__Work instructions__: Output, exactly as written, the lines below starting at the line containing "The height and width of the screenshot is (411, 573)." and ending at the line containing "The height and width of the screenshot is (551, 980).". Drop the pictures and keep both end lines.

Pixel coordinate grounding data
============================================================

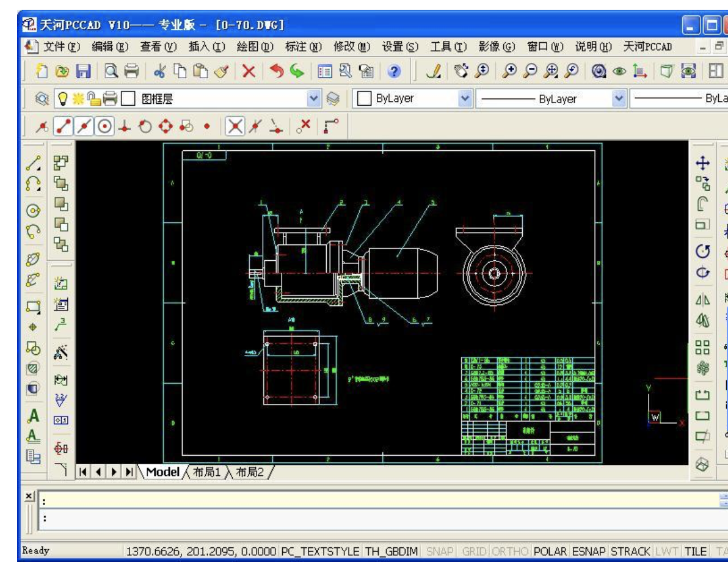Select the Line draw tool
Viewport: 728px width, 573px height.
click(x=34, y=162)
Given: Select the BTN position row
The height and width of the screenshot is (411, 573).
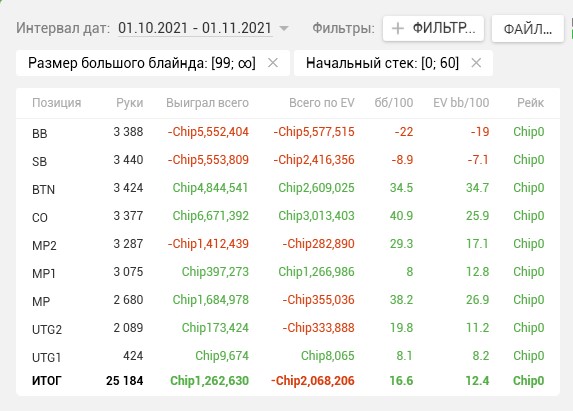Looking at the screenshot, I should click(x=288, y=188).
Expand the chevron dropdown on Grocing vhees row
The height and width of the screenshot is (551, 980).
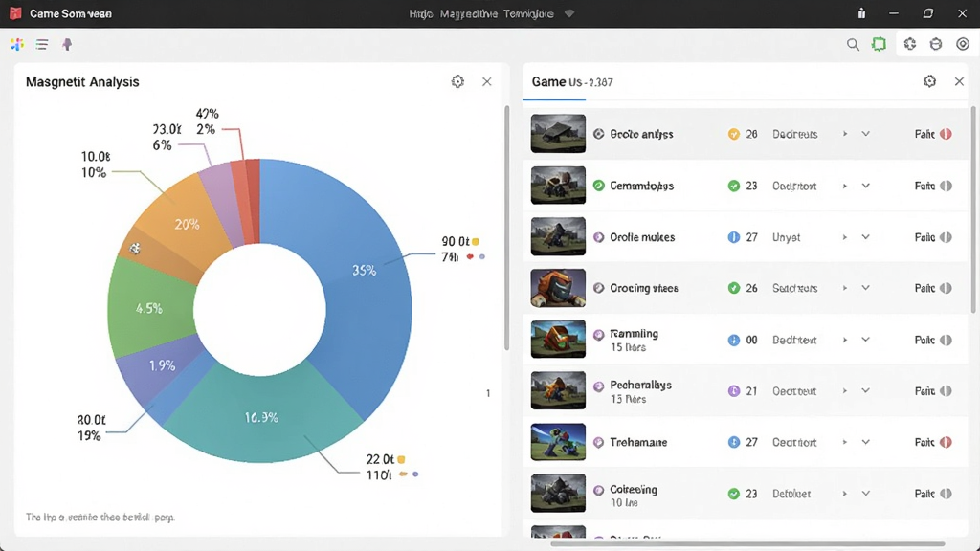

============================================================

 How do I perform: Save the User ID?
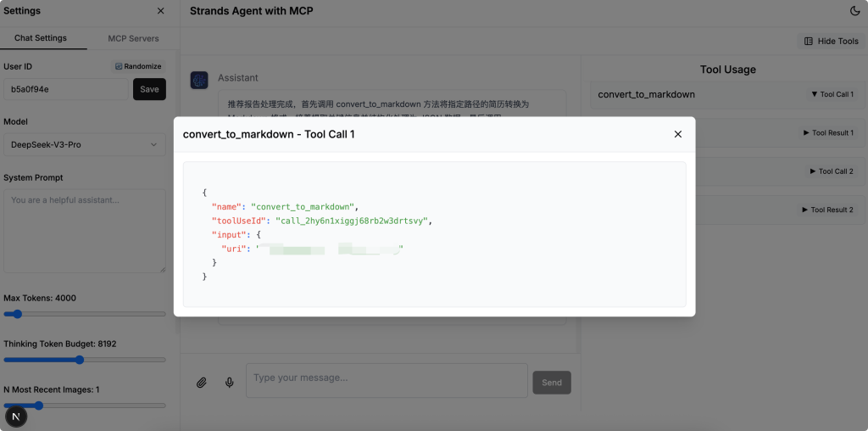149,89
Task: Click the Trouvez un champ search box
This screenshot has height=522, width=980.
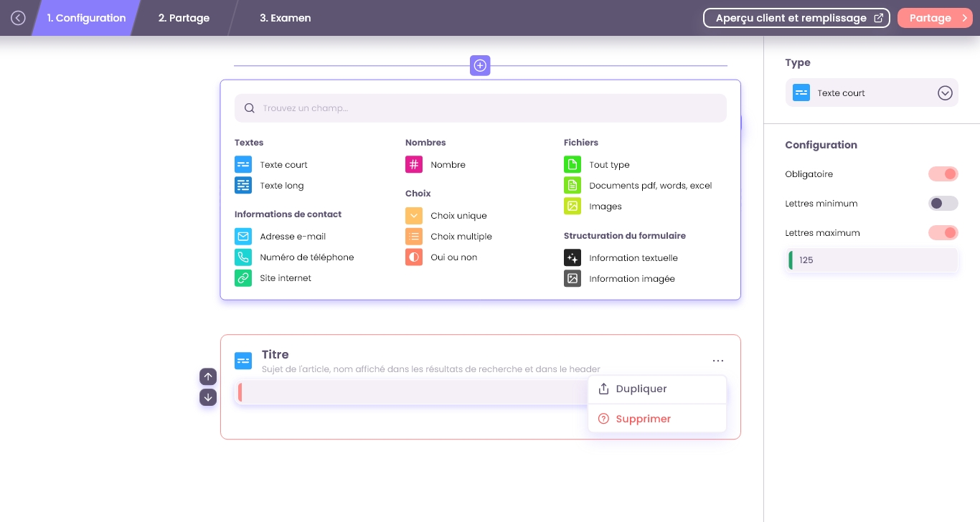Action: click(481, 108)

============================================================

__Output below__:
The height and width of the screenshot is (411, 573).
Looking at the screenshot, I should click(x=288, y=188).
Expand the chevron dropdown on Grocing vhees row
The height and width of the screenshot is (551, 980).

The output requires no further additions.